Gravy train's wheels keep on turning

Sport on by Mogan Segadavan

THE news this weekend that the SA Sports Confederation and Olympic Committee (Sascoc) sent a five-man delegation to Austria to accompany the country's lone participant in the Winter Youth Olympics should not come as a surprise.
It is not the first time nor will it be the last.
For the Soccer World Cup in Korea and Japan in 2002 Safa sent about 50 officials, including their own security chief.
This was more than double the playing squad.
And there is more.
Those Safa officials who decided not to go on the jaunt were given a cash handout. Perhaps this explains why a certain official is reported to have suffered a stroke and died after being voted out of office a couple of years later. It was too painful to be chucked off the gravy train.
Back to the Sascoc saga.
The country's top sports body is reported to have received R400-million in funding from Lotto. This is apart from grants from government, sponsors and an Olympic Solidarity allocation.

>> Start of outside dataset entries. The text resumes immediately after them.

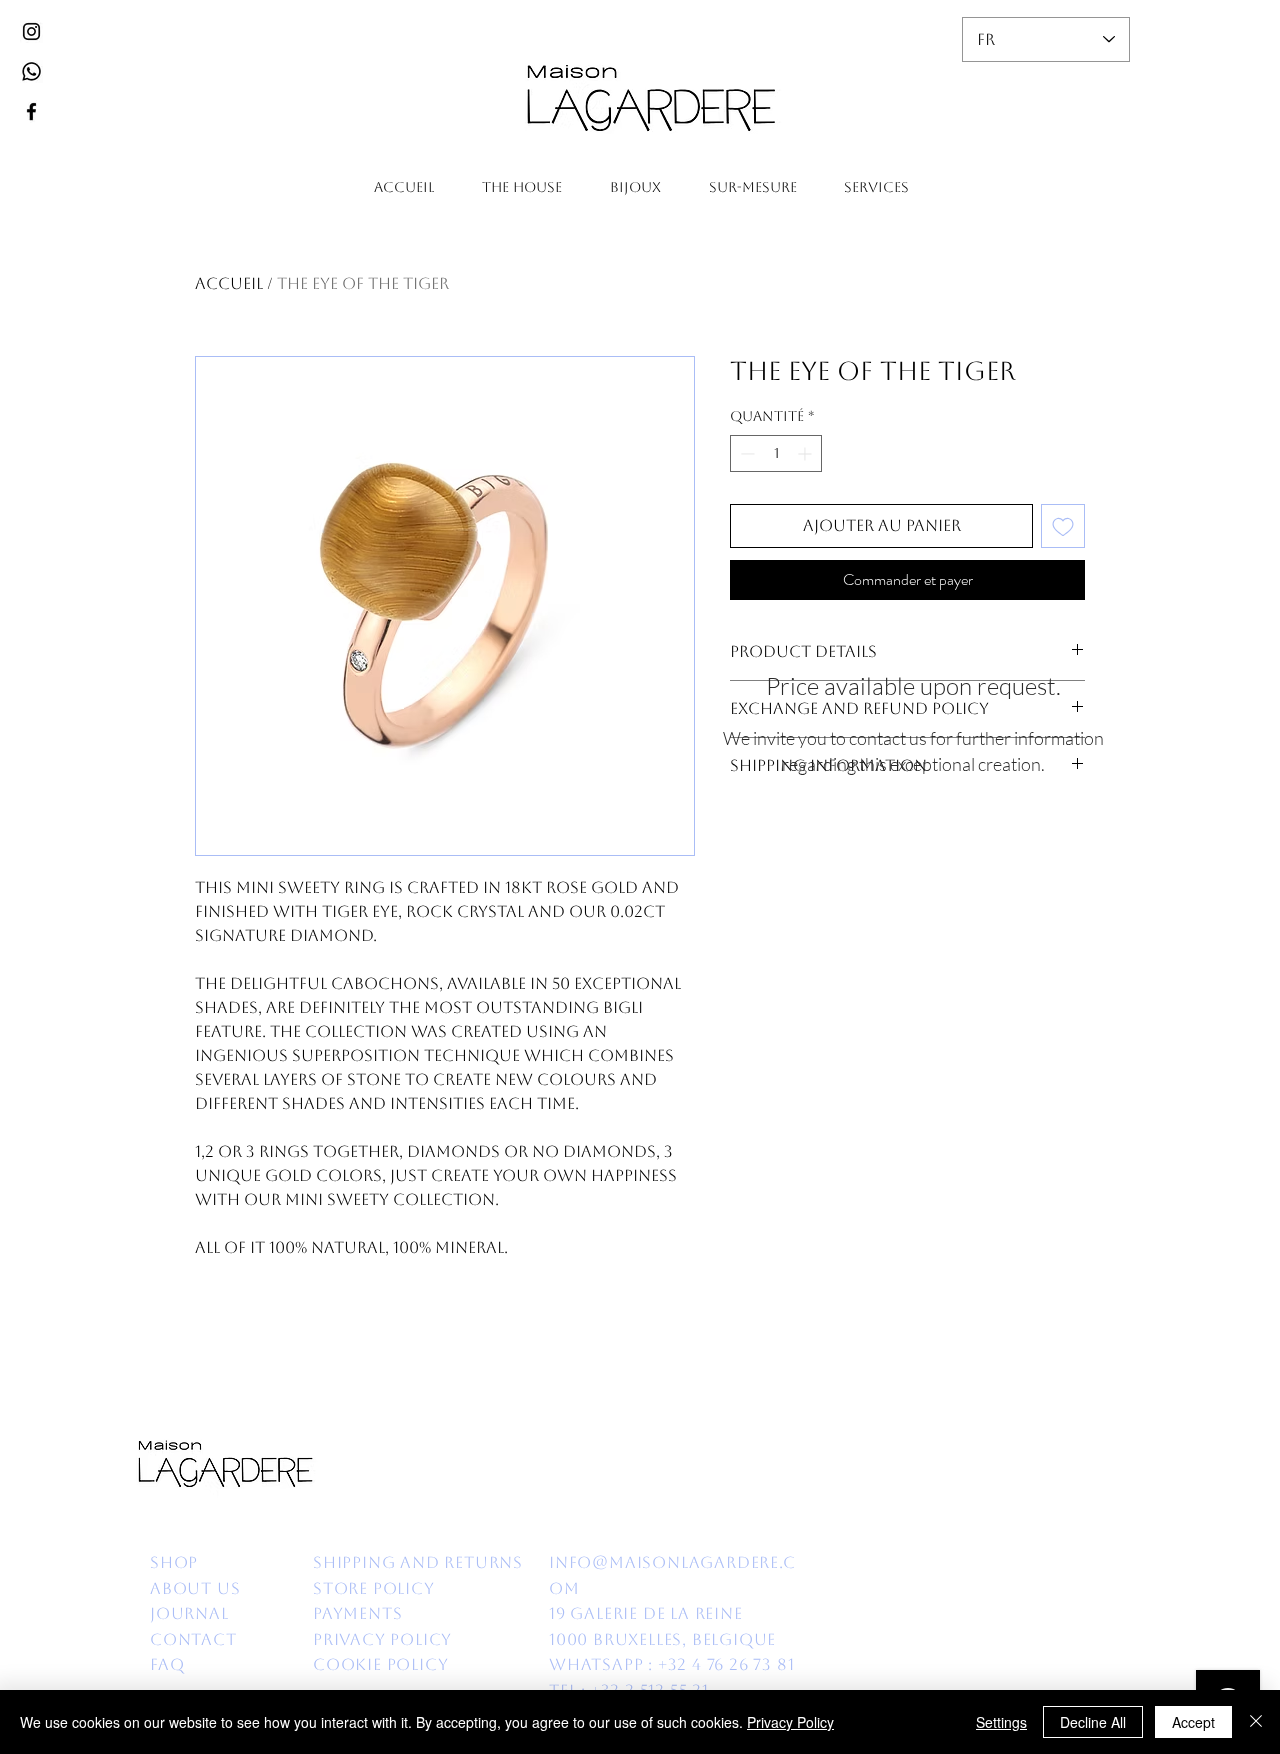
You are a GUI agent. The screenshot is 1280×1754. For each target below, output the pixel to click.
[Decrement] (745, 453)
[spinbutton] (776, 453)
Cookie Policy (383, 1664)
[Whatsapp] (31, 71)
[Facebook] (31, 111)
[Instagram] (31, 31)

This is hardly surprising considering the Lotto distribution body is headed by Sascoc president, Gideon Sam, and includes Sascoc's first deputy president and former Port Elizabeth resident, Hajera Kajee.
But Sascoc is not the richest sports body in the country. That honour belongs to Cricket South Africa which has an operating budget of more than R700-million.
Perhaps that is why bonuses are being handed out at the drop of a hat.
Talking of bonuses, will anything come out of the Nicholson inquiry? Don't hold your breath.
With the millions freely available to sports bodies I wonder what the last president of the non-racial Federation Profession League (FPL), Ashwin Trikamjee, must be thinking.
In those days the FPL often started the season without a cent in sponsorship and had absolutely no idea if they would be able to award any prize money to the clubs at the end of the year. But they soldiered on, and ran a first class organisation, unlike the circus we have now.
Poor Sive Speelman, the 16-year-old Alpine skier who was accompanied by the five-man delegation to the Olympics, must have been over whelmed by the support of the officials.
The poor blighter finished last in his first event, the Alpine Skiing Men's Super-G race.